Nothing but the lines from the one with "Viewport: 700px width, 438px height." through the end of the records below should be written out, and each must match word for word.

Stored records:
+--

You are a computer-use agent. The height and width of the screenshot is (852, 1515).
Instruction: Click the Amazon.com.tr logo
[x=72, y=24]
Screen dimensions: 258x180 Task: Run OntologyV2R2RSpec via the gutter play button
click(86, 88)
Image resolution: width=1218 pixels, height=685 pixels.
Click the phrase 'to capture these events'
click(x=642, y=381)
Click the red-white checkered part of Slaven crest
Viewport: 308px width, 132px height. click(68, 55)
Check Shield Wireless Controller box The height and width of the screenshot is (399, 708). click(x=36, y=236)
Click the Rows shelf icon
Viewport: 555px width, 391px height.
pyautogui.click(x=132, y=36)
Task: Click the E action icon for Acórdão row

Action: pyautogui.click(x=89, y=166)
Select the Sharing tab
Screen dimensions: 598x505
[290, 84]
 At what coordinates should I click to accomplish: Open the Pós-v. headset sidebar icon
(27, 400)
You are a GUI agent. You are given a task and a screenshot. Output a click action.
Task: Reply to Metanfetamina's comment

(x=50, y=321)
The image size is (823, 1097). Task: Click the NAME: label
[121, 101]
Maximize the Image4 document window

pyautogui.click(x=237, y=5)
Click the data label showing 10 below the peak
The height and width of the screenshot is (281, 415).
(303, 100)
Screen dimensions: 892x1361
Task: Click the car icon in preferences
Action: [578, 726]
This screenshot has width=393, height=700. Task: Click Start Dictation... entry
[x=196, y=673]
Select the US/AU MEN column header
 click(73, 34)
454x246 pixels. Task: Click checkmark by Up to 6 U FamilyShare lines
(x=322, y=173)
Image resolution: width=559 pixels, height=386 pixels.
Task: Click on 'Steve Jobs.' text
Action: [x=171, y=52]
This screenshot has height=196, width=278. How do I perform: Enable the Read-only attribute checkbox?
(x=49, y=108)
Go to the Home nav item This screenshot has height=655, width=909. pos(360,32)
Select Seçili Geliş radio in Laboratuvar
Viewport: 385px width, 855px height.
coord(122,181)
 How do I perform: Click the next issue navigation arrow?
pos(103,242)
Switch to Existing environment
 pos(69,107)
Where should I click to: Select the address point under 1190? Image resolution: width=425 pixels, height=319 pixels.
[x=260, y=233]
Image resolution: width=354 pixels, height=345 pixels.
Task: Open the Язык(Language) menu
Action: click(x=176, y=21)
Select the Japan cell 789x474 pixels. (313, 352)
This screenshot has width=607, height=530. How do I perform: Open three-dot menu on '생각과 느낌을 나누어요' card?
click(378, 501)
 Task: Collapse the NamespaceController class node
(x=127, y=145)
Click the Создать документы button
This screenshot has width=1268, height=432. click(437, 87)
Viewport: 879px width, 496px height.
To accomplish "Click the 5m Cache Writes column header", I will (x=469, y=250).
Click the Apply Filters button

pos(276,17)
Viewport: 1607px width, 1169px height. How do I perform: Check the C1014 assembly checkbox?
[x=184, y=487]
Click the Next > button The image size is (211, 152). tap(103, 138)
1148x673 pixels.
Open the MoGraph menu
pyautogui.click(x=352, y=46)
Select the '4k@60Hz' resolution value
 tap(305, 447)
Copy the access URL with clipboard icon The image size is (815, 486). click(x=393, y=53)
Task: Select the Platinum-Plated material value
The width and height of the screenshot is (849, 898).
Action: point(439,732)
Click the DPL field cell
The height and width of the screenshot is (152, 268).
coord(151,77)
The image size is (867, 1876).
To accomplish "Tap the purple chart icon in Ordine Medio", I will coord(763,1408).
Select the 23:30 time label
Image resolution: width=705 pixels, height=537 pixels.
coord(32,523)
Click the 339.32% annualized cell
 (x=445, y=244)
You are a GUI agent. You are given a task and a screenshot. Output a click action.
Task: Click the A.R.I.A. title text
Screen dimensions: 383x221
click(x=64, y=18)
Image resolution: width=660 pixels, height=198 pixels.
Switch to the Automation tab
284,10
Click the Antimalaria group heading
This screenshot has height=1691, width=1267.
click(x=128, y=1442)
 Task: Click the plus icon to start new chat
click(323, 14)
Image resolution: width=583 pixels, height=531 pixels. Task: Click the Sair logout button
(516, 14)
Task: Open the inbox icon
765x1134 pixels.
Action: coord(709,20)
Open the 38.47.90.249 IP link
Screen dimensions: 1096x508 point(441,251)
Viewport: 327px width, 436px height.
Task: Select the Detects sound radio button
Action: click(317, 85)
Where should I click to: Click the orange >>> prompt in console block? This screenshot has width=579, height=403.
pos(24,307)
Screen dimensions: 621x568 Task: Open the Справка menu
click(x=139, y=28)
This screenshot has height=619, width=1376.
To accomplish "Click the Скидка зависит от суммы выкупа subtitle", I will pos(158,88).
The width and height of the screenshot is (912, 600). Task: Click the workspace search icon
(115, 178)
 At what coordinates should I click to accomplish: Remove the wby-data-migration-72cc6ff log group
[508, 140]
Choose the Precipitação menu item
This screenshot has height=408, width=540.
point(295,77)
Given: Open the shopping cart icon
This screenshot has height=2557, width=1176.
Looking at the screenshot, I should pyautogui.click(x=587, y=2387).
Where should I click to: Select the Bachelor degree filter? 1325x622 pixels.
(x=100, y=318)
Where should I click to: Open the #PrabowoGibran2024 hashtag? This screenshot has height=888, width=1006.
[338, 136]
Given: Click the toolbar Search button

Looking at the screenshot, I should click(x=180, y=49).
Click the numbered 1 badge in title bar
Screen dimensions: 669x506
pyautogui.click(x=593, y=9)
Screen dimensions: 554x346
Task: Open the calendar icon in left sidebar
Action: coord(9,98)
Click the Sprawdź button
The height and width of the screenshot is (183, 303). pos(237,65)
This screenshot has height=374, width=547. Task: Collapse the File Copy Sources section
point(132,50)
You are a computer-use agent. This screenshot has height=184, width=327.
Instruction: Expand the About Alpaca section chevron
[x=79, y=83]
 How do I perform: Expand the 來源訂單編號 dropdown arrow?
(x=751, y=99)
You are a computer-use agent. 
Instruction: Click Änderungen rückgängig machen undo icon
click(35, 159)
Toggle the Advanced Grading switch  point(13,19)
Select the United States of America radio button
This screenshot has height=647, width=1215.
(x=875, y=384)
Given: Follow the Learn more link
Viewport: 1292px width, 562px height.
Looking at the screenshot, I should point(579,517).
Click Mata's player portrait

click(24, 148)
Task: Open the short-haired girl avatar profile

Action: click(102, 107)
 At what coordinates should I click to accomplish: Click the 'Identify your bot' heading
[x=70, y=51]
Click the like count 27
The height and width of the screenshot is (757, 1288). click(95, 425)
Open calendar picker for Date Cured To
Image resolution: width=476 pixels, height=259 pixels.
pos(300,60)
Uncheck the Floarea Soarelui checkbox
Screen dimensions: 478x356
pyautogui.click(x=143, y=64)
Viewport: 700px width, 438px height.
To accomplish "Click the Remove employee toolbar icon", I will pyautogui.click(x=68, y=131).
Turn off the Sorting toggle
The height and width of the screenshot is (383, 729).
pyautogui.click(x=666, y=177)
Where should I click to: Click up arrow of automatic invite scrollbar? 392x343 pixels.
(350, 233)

+--

▶ Your solution
Viewport: 700px width, 438px height.
To accomplish "Click the Remove employee toolbar icon", I will pyautogui.click(x=68, y=131).
Turn off the Sorting toggle
The height and width of the screenshot is (383, 729).
pyautogui.click(x=666, y=177)
Where should I click to: Click up arrow of automatic invite scrollbar? 392x343 pixels.
(350, 233)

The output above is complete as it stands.